Welcome

The intent of Pilgrim Processing is to provide commentary on the Daily Lectionary from the 1979 Book of Common Prayer. The format for the comment is Old Testament Lesson first, Gospel, and Epistle with a portion of one of the Psalms for the day as a prayer at the end.

Wednesday, March 25, 2015

25 March 2015


The judgment of the Lord is announced and it will affect the entire earth, from one end to the other.  This sounds a lot like the days of Noah doesn’t it?  No nation is untouched by this judgment which Jeremiah announces.  It is a fearsome thing to contemplate such a day.  We have led fortunate lives in the United States.  Not since we turned on ourselves 150 years ago have we known war within the boundaries of the nation.  There have been devastations of war on other continents where we have lost millions of lives but our peaceful existence has been sure.  We lost half a million people in the Spanish flu epidemic of 1918.  We have experienced Dust Bowls and financial crashes but we keep on as though something happened but our equilibrium is barely disturbed and soon we are back to business as usual.  That sounds also like the days of Noah and the days described in Revelation.  Do we hear God’s warning?  If not we will pay the price for our failure.
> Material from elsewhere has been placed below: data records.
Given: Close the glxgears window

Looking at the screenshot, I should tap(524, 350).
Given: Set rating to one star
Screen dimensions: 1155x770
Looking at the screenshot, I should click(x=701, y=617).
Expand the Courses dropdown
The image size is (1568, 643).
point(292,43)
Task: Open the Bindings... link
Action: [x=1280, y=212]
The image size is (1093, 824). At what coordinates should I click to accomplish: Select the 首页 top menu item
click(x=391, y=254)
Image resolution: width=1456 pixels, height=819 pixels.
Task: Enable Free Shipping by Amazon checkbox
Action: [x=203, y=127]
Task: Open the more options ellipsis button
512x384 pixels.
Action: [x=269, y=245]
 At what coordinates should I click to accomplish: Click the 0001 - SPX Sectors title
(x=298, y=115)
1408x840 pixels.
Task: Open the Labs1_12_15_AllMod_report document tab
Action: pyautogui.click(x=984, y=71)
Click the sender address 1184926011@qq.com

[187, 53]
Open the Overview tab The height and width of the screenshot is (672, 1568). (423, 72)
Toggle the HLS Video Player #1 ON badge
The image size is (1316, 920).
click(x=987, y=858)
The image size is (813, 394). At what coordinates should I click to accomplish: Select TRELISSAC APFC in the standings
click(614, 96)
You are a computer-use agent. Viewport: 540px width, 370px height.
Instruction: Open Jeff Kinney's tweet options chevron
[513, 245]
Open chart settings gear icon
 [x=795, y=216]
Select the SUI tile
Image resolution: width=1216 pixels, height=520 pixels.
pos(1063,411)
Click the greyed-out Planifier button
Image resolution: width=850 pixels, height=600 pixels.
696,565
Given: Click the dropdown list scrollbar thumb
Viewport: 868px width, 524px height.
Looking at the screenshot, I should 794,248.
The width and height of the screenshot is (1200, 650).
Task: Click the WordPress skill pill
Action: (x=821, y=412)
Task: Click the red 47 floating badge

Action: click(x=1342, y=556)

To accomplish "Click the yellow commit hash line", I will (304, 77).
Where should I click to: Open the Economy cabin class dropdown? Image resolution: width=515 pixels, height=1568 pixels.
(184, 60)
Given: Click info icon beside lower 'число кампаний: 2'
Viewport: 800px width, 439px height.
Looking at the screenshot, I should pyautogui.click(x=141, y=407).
Safety is found in Jesus.  The good shepherd is the one who gives safety to the flock.  He is willing to risk his own life for the life of the sheep and they know it.  The sheep know that the only place for them to find security and safety is in the shepherd.  He has proven himself to them and they know, listen for, and obey his voice.  Sometimes in a sheepfold there is no proper door, the shepherd lies across the entrance as a door, you have to get past him to get to the sheep.  There are false shepherds but there is, in Jewish thought, but one good shepherd, the one who has promised through the prophets that He  will come and shepherd the sheep.  Jesus’ words echo that promise and they should also have caused them to remember that when the Lord comes to shepherd His sheep it is a rebuke to the shepherds who are leading at the time.  If we believe in God’s judgment we need to shelter with the shepherd.

Paul sees the ingathering of the Gentiles as a means of grace towards the Jews.  They have rejected the One He sent and they have rejected His message.  John wrote, “He came to his own, and his own people did not receive him.”  Paul affirms that they neither received Him nor His message and his hope is that the Gentiles coming into the covenant will be the goad necessary to get the nation to re-evaluate Jesus and accept Him as Messiah.  Paul clearly believes that the Lord has not rejected Israel, He continues to hold out His hands to them in spite of the hardness of their hearts.  Let us not be found guilty of a hardness of heart or hearing, instead, let us listen for His voice and obey only His voice.